1. The Three Steps of Anthroposophy

[ 1 ] I am very pleased to be able to give this lecture cycle at the Goetheanum. This institution is to serve the cultivation of spiritual science. What is called spiritual science here should not be confused with what often appears in the present day as occultism, mysticism, etc. These endeavors are either based on old spiritual traditions that are no longer properly understood and provide all kinds of supposed knowledge about supersensible worlds in a layman's way; or they imitate the usual scientific methods in an outward manner, without any knowledge of the fact that research paths that are exemplary for the observation of the sensory world can never lead to the supersensible worlds. And what mysticism appears is either a mere renewal of old soul experiences, or unclear, often very fantastic and illusionary self-observation.

[ 2 ] In contrast, the Goetheanum's way of looking at things presents itself as one that fully affirms the current viewpoint of scientific research and recognizes it where it is justified. On the other hand, it strives to gain objective, exact results about the supersensible world through the strictly regulated training of purely spiritual perception.
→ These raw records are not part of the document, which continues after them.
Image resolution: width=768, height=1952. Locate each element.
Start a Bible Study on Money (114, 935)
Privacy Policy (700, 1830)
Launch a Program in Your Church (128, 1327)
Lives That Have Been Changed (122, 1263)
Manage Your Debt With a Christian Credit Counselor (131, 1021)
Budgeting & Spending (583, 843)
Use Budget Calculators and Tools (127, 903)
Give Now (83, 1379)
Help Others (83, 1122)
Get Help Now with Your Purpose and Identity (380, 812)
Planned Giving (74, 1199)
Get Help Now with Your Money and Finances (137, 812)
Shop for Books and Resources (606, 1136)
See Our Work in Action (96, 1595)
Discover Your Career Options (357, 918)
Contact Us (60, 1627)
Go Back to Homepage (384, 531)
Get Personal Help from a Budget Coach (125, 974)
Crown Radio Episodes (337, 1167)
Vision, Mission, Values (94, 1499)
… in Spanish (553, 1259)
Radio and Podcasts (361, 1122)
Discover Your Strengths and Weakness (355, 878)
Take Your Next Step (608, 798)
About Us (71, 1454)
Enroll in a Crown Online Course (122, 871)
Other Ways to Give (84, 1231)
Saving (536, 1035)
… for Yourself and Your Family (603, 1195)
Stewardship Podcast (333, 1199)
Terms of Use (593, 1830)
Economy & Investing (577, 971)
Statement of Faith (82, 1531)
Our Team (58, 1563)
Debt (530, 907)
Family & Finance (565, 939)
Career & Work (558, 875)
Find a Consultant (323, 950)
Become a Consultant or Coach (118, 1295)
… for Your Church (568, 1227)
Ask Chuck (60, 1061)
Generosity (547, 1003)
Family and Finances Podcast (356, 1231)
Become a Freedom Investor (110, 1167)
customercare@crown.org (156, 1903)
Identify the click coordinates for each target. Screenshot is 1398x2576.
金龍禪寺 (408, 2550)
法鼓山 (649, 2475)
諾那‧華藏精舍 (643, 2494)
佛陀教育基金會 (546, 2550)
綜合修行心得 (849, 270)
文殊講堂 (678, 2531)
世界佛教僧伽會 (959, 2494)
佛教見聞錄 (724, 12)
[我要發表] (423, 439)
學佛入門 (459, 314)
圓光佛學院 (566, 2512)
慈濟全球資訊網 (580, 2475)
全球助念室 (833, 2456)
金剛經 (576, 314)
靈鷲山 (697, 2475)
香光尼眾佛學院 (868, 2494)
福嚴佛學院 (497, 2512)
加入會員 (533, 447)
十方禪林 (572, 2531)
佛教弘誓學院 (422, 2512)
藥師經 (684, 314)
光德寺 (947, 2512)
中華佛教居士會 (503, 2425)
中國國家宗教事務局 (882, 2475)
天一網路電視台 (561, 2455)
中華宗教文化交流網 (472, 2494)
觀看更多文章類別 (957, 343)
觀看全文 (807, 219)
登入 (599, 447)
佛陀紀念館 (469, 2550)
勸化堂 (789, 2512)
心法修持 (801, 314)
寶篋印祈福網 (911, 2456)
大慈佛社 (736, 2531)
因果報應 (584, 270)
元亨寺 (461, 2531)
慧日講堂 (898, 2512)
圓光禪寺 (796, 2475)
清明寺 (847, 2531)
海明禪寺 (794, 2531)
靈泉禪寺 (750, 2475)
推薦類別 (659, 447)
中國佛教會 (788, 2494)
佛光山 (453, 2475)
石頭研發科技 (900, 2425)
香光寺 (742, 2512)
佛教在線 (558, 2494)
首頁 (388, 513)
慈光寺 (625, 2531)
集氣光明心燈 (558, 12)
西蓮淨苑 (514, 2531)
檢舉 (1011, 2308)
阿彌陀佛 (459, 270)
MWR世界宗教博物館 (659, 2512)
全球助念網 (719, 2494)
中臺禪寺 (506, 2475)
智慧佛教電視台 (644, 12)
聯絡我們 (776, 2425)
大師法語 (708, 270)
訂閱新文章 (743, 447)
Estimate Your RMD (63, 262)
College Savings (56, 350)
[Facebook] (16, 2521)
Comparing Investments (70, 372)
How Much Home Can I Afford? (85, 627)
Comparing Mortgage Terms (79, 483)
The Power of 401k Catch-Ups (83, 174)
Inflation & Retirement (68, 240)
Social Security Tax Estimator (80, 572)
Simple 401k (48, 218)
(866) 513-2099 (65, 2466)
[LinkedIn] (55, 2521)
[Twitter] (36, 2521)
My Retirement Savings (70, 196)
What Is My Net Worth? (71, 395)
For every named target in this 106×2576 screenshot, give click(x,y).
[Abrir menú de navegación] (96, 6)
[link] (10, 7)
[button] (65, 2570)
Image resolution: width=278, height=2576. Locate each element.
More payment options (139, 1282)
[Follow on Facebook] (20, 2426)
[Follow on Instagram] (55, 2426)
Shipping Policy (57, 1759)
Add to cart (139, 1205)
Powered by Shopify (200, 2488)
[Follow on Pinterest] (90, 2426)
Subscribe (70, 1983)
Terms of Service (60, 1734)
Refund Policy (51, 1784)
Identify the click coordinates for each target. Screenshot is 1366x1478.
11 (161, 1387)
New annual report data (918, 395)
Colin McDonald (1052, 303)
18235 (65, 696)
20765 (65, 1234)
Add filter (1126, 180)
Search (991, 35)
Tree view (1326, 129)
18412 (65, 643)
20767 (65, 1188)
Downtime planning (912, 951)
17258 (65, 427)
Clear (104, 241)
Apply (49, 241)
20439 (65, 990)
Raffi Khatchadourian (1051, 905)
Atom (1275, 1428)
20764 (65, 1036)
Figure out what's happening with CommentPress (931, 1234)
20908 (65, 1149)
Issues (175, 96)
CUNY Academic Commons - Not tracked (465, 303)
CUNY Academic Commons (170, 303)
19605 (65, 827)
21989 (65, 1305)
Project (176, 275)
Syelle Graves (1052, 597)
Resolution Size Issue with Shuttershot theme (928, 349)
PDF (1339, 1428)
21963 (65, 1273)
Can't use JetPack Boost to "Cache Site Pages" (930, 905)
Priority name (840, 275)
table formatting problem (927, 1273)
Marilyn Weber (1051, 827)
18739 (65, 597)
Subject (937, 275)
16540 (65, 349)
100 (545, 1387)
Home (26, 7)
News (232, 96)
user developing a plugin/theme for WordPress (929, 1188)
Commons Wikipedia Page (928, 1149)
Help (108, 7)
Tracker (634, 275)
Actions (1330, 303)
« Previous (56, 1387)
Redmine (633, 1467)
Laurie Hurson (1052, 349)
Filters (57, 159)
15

It only accepts as such results that which is gained through such a view of the soul, in which the soul-spiritual organization is just as precisely comprehensible as a mathematical problem. The important thing is that this organization is first of all presented in a scientifically flawless way. If one calls this organization the "mind's eye", then one must say: just as the mathematician has his problems before him, so the spiritual researcher has his own "mind's eye". For him, then, the scientific method is first applied to that preparation which lies in his "spirit-organs". If "his science" is active in these organs, he can then make use of them, and the supersensible world lies before him. The researcher of the sensory world directs his science outwards, according to the results. The researcher of the spirit pursues science as a preparation for seeing. When seeing begins, then science must already have fulfilled its full vocation. If one then wants to call his "seeing" clairvoyance, then it is "exact clairvoyance". Where the science of the sensual ends, that of the spirit begins. Above all, the spiritual researcher must have trained his entire way of thinking on the newer science of the sensual.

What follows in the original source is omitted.